Motivational speakers and conferences were common themes. The Haines Borough School District budgeted $8,226 for Nick Hanson, also known as the Eskimo Ninja, to “provide mental health services and supports.” Haines also spent $25,000 on motivational speaker Jesse LeBeau, who made his in-person appearance earlier this year with additional virtual presentations. Nome Public Schools budgeted $12,500 to cover the travel expenses of “five staff members to attend Trauma-Sensitive Schools Conference in Houston TX February 20-22, 2022.” 

While some districts have subsidized school supplies and other routine expenditures for their students, others are using the federal funds to experiment with new programs. The Lower Yukon School District, as part of career and technical education, budgeted $1.0 million for “new supplemental elective classes (woodshop, engine repair, weekend classes, cooking classes, sewing classes),” as well as some after-school tutoring. Imparting a dose of sage advice with which any teacher would concur, the budget also provides for “snacks for students attending the tutoring” because “(no snacks = no kids in attendance).” 

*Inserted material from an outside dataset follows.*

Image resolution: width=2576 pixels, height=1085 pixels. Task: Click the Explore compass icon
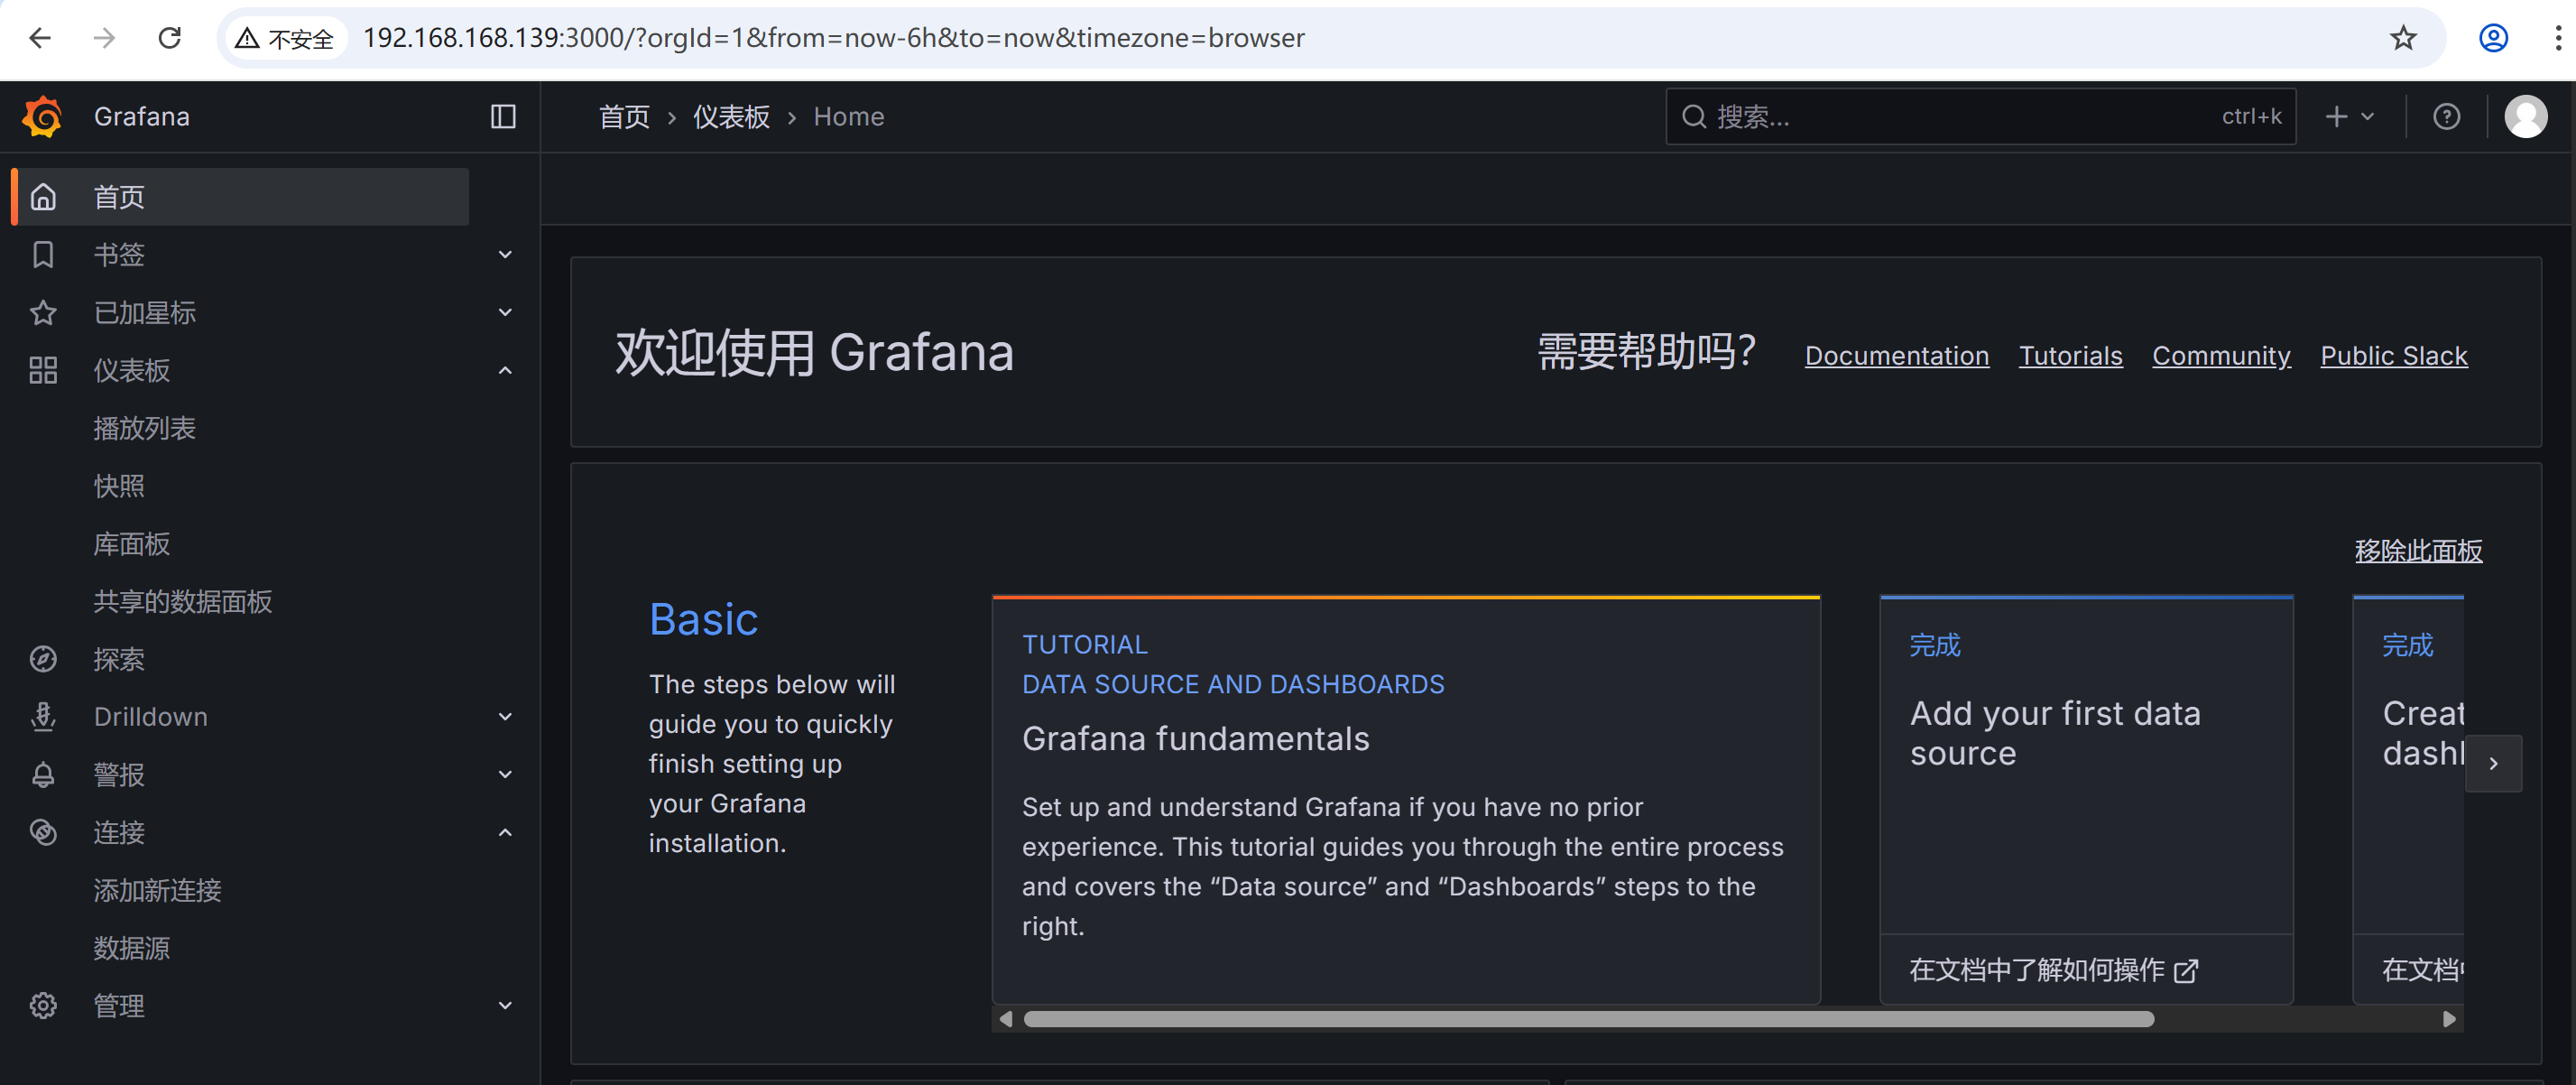[43, 659]
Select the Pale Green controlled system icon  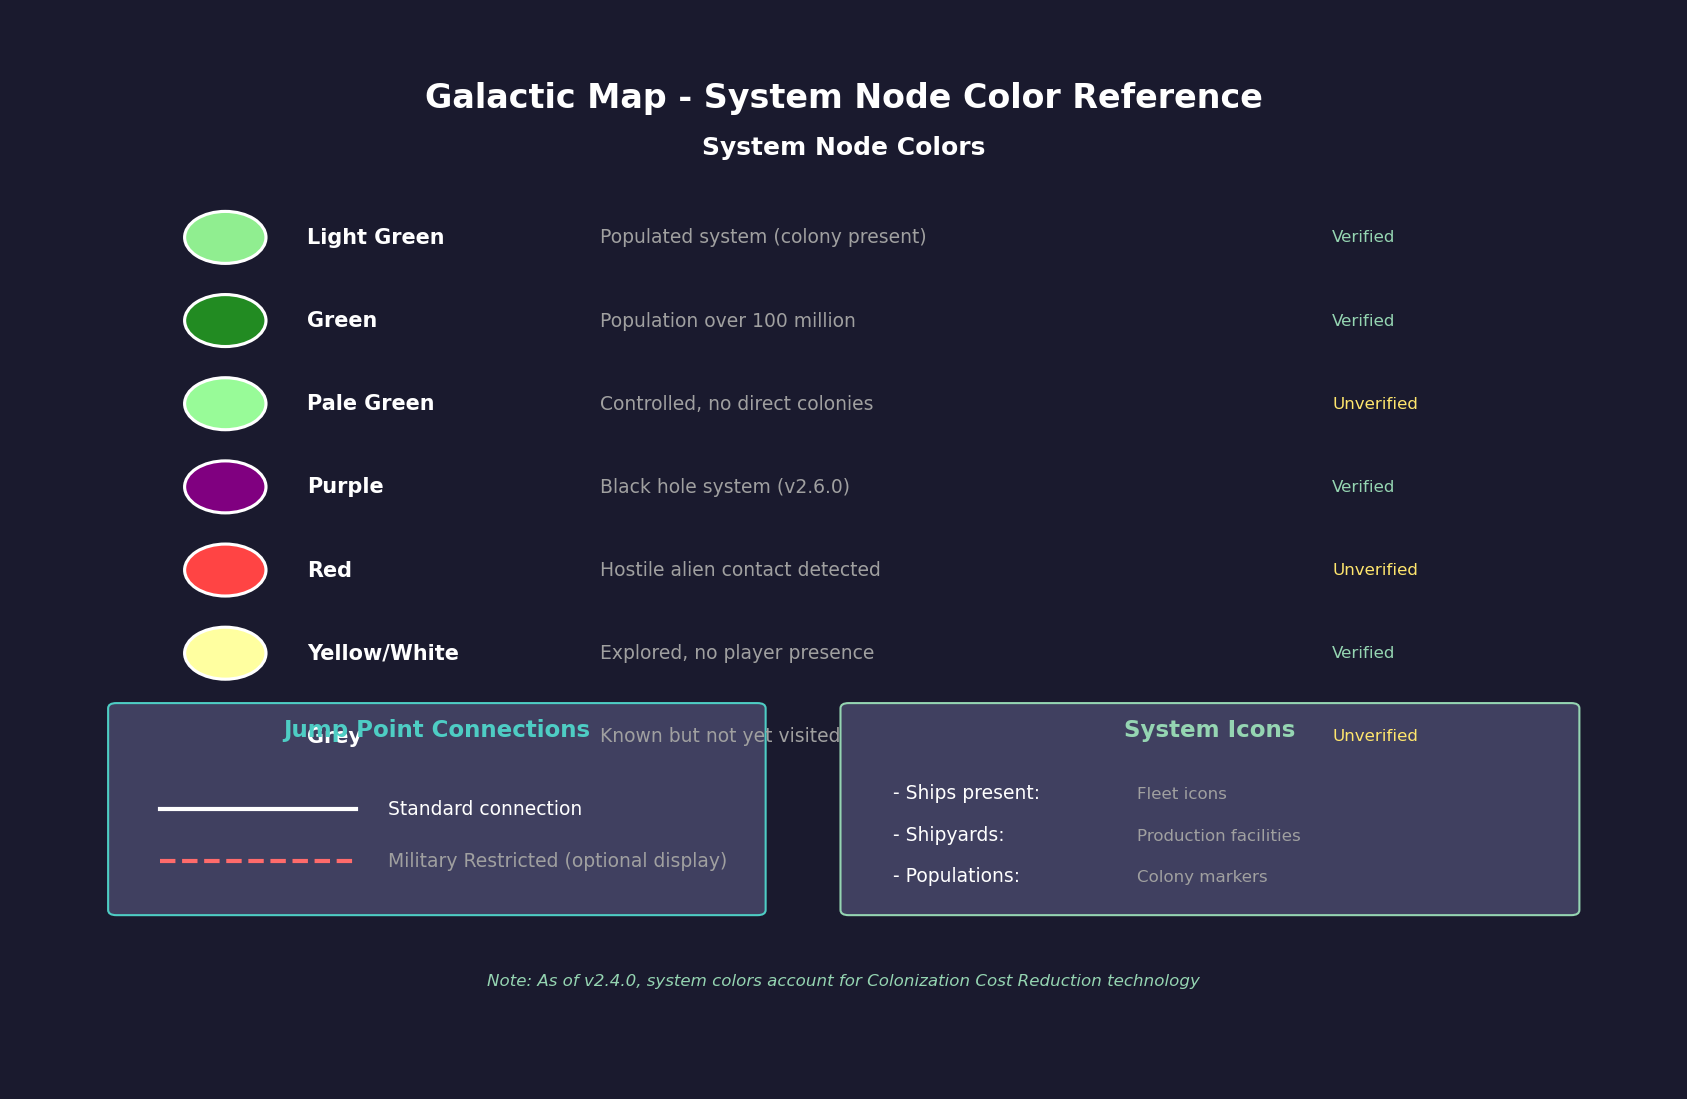pos(224,403)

Perhaps one of the most sticker-shocking expenditures, however, was related to pandemic restrictions in rural villages. The Lower Yukon School District budgeted $500,000 for charter planes to transport teachers for August in-service days in 2021–2022. The reason? Many villages still had a mandatory two-week quarantine to enter, but passengers on chartered flights were exempt, thus providing only one option for teachers to get to work right away.  

In fairness, some districts found quite worthwhile uses of their funds. A pilot program in Copper River School District, for example, but rather budgeted $10,000 for English language arts pilot programs during each quarter of fiscal year 2022. 

 

Conclusion 

COVID-related federal relief funds allocated to Alaska’s school districts have largely gone toward prudent investments in technology, supplies, capital projects, and professional development supporting health, connectivity, and recovery from learning losses during the pandemic. However, districts often found weak justifications to pursue capital projects that may have been necessary for quite a long time.  

Furthermore, some particularly frivolous expenditures were noted in smaller districts. Although these amounts may seem small compared to the millions of dollars allocated to school districts, each dollar squandered is a dollar not spent directly helping students.  

Districts also took the opportunity to balance teacher-student ratios by hiring new teachers with COVID relief funding, as well as hiring temporary staff. Unless these expenditures are maintained each year (through local, state, or other routine federal sources), positions will have to be cut when the federal windfall is gone. Funding ought to be put toward solutions that reduce learning losses and do not represent ongoing burdens to districts or the state.